(Stored data)
━━━━━━━━━━━━━━━━━━━━━━━━━━━━━━
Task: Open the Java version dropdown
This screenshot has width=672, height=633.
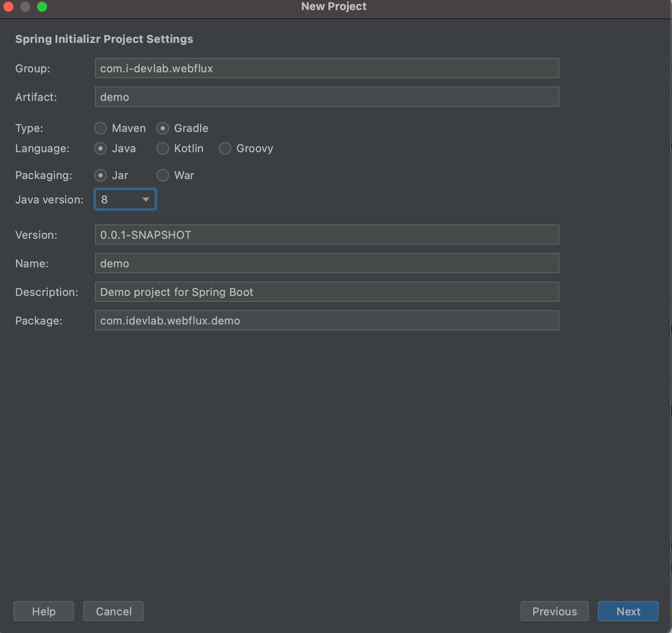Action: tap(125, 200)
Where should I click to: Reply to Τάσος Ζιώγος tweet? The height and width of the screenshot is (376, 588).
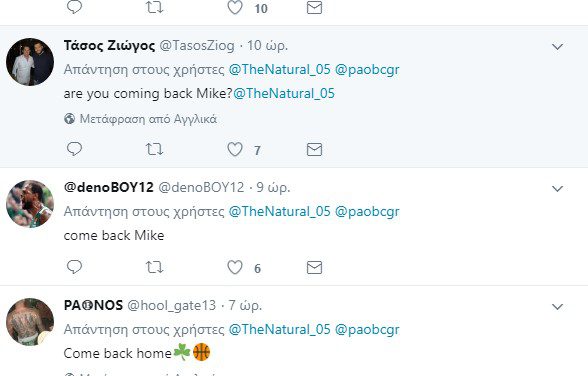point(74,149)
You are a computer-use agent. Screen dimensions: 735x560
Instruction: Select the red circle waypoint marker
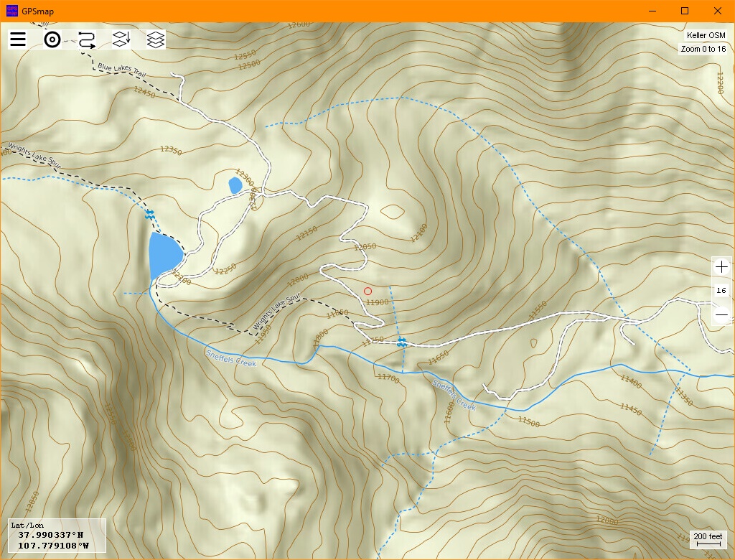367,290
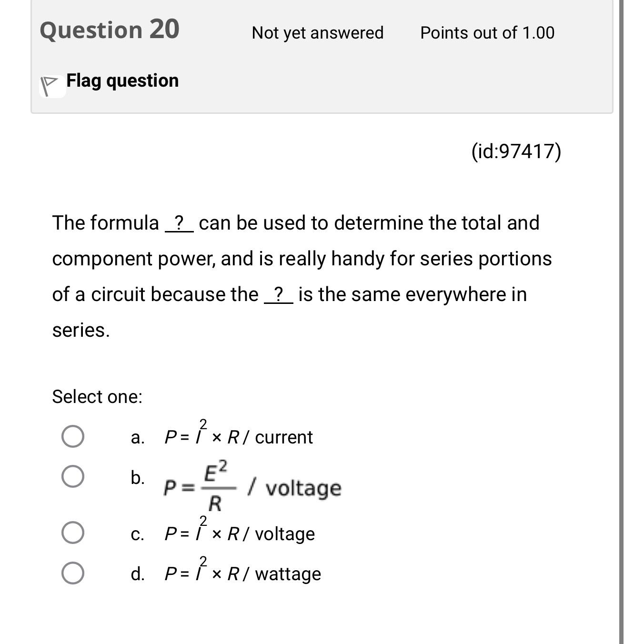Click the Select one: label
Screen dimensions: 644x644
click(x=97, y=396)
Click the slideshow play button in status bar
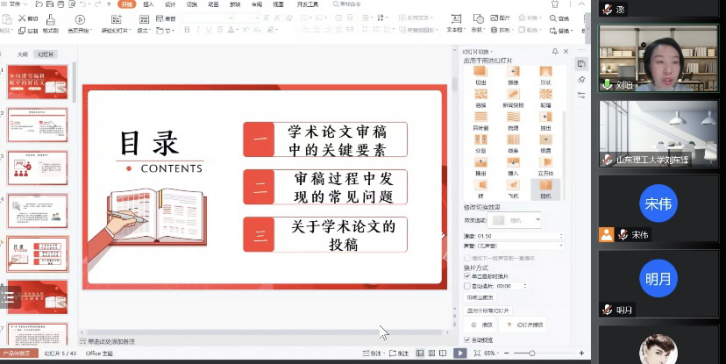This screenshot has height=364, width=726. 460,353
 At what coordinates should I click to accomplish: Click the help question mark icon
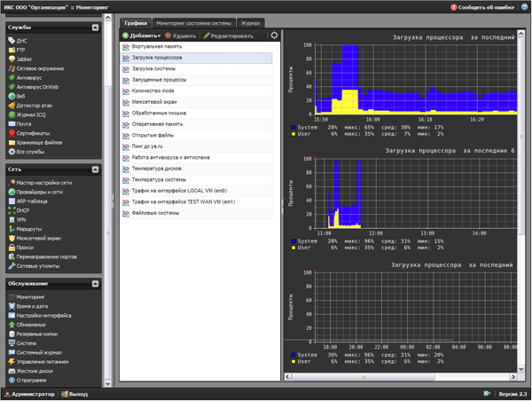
━━━━━━━━━━━━━━━━━━━━━━━━━━━━━━
• [About this task]
Could you restate all of the data above word for word and skip every picture?

• [Response to this exercise]
Task: Open the Java version dropdown
This screenshot has width=672, height=633.
Action: tap(125, 200)
Where should I click to: Reply to Τάσος Ζιώγος tweet? The height and width of the screenshot is (376, 588).
point(74,149)
You are a computer-use agent. Screen dimensions: 735x560
Instruction: Select the red circle waypoint marker
367,290
Click the Select one: label
Screen dimensions: 644x644
click(x=97, y=396)
Click the slideshow play button in status bar
This screenshot has height=364, width=726. 460,353
 At what coordinates should I click to accomplish: Click the help question mark icon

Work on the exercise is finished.